Few findings in social science have traveled as well as the U-curve. Ask people in almost any decade how happy they are, line the answers up by age, and the same gentle smile appears: high in youth, a sag through the forties and fifties, a recovery into old age. Economists found it in dozens of countries; it even shows up in great apes. The midlife dip became the closest thing happiness research has to a law.
The law is failing — but not in midlife. In the General Social Survey's two most recent rounds, the under-30s report less happiness than every older group. The left arm of the U, the one that was supposed to point up, now points down.
Happiness by age, four eras
Survey-weighted shares within each age group. Each line pools one era of GSS rounds. Hover for exact values and sample sizes.
Through 1989, 12 percent of under-30s called themselves "not too happy" — indistinguishable from their grandparents. In the rounds from 2005 through 2018 it was still 12 percent. In 2021–2024 it is 28 percent. No other age group comes close: among Americans 60 and over, the figure is 20 percent. The share of young adults saying they are very happy fell from roughly 27 percent in the 1970s to 18 percent now.
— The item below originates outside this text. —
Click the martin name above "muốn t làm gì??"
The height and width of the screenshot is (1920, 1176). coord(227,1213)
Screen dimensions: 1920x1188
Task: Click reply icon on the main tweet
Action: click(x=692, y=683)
This is not a story of everyone getting sadder at the same rate. Stack the young directly against the old, decade by decade, and the lines hug each other for nearly fifty years before splitting in the most recent data.
Young vs. old, 1972–2024
Share "not too happy": adults under 30 vs. adults 60 and over, pooled into multi-round periods. The shaded band is the youth excess.
What broke? The timing in this survey is blunt — the GSS skipped 2020 and changed how it interviews people during the pandemic — but the pattern matches what researchers see in other data with finer resolution: a deterioration in young people's reported mental health beginning in the early 2010s and accelerating through the pandemic years, in the United States and across dozens of countries. Whether the cause is economic precarity, the migration of social life onto screens, or something else, the GSS adds a long-baseline confirmation that the change is real, large, and concentrated under 30.
Two honest qualifications. First, the 2021–2024 rounds were conducted partly by web rather than in person, and people admit more unhappiness to a screen than to an interviewer — some of the level shift is likely mode, though mode change cannot explain why the young moved so much further than the old, since the change applied to everyone. Second, the GSS samples roughly 1,400 under-30s across the two newest rounds combined; the era estimates here pool years and never rest on cells thinner than 50 respondents.
The U-curve described a life in which things get better just when they feel hardest. Today's data describe something darker: a cohort starting adult life from the lowest happiness floor the survey has ever measured for its age. Whether they will climb the right side of the U — or drag the whole curve down as they age — is now one of the most consequential open questions in social science.